Tractor-Mix

Tractor-Mix is a GWAS method tailored for admixed populations with related individuals. It shares the core intuition of Tractor by assigning genetic markers based on local ancestry and jointly modeling them in a regression framework. To address sample relatedness, we developed a linear/logistic mixed model incorporating an estimated GRM, allowing us to generate joint and ancestry-specific p-values, as well as effect size estimates.

Tractor-Mix consists of 6 steps, namely:

Phasing and local ancestry inference
Deconvolute genetic markers by local ancestry
Estimate covariates with PC-Air
Estimate GRM/kinship with PC-Relate
Fit the null model with GMMAT
Run Tractor-Mix

Note: The current implementation can handle a cohort with ~15000 individuals

Step1: Phasing and local ancestry inference

Similar to Tractor, Tractor-Mix relies on the effective performance of phasing and local ancestry inference. We have developed a tutorial on using Shapeit2/Shapeit5 and Rfmix2; for more details, please refer to this page.

When selecting a reference panel, it’s important to choose continental or subcontinental populations that closely match the query admixture. For example, in an African-American cohort, using all continental AFR and EUR populations from the 1000 Genomes Project would be advisable as a reference panel. Excessive ancestry calls can diminish statistical power. For instance, a cohort with [AFR, EUR, AMR] = [60%, 38%, 2%] is not ideal for Tractor-Mix due to the low 2% contribution from AMR. In such cases, treating the cohort as a 2-way admixture is more appropriate.

Step2: Deconvolute genetic markers by local ancestry

To allocate alleles to each local ancestry background, we will use the extract_tracts.py script from Tractor. For detailed instructions, please refer to this page. Briefly, you can execute the following code for this step:

python3 extract_tracts.py \
  --vcf file.phased.vcf.gz \
  --msp file.deconvoluted.msp.tsv \
  --num-ancs 2

For a 2-way admixture, this process will generate six files in total (2 VCFs, 2 hapcount.txt, and 2 dosage.txt files). In our Tractor-Mix model, we will only use the 2 dosage.txt files.

Step3: Estimate covariates with PC-Air [or simple PC]

In the linear/logistic mixed model, principal components (PCs) or admixture proportions are typically used to account for population stratification.

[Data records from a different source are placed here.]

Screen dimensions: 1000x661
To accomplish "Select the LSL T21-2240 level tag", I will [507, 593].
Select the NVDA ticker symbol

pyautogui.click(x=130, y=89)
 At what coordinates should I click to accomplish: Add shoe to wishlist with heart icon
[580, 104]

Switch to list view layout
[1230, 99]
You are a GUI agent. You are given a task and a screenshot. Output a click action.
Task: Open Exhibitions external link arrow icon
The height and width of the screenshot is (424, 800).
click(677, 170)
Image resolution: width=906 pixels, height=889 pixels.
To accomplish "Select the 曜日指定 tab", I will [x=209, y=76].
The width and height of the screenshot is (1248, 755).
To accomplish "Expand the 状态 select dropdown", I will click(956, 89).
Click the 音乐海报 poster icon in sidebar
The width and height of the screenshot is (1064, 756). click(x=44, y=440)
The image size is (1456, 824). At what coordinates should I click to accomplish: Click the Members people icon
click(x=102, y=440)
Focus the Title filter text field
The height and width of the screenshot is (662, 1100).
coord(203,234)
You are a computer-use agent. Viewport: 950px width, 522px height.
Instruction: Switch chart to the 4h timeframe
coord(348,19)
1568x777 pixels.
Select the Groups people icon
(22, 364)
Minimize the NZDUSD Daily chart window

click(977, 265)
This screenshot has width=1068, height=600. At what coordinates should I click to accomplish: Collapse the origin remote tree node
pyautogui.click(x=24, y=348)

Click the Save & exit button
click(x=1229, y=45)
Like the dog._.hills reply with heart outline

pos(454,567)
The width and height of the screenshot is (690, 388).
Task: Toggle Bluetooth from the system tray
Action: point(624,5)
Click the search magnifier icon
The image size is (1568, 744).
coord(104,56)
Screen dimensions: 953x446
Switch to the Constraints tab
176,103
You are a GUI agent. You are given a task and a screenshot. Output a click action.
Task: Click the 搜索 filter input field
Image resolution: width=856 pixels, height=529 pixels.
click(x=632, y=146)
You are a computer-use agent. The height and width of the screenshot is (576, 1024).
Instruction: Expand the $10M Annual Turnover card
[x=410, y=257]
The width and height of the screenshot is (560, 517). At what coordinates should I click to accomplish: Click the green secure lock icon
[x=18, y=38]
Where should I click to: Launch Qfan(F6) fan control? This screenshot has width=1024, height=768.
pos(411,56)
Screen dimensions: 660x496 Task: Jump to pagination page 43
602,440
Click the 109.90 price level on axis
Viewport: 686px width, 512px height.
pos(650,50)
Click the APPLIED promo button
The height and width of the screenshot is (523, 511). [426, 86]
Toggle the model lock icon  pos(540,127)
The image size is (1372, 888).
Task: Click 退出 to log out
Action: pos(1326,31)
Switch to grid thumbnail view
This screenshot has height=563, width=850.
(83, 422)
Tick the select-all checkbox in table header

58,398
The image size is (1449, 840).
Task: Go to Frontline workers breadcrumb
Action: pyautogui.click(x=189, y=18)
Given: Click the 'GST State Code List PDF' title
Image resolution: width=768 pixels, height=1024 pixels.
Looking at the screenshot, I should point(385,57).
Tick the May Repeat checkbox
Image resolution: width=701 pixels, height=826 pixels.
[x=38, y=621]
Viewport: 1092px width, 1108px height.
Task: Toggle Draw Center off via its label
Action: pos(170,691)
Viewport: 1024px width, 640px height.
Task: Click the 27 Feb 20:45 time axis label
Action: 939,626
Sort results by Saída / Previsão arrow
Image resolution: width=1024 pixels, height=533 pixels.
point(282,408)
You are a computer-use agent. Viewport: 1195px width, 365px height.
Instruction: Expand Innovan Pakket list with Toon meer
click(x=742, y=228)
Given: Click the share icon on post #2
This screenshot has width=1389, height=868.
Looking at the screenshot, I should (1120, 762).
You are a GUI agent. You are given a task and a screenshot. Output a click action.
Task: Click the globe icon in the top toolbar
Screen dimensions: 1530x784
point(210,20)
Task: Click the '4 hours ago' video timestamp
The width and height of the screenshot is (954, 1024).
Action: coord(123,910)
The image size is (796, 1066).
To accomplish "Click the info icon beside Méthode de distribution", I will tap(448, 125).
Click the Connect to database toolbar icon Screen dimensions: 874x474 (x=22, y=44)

For cohorts with related samples, a common approach is to first partition the samples into independent and related subsets. We construct the PC space using the independent samples and then project the related individuals into this space, ensuring that the principal components are not influenced by family structure. This method is implemented in the R package GENESIS, which can be installed via Bioconductor. A tutorial on running PC-Air can be found here.

Briefly, if you have VCF files, you might perform LD pruning using PLINK and then convert the bim/bam/fam files to GDS format with SNPRelate::snpgdsBED2GDS. In addition to genotype data, GENESIS requires a KING-robust estimate as input. You can compute the KING-robust matrix using SNPRelate, as instructed in the GENESIS vignette, or use PLINK2 with the plink2 --make-king square argument.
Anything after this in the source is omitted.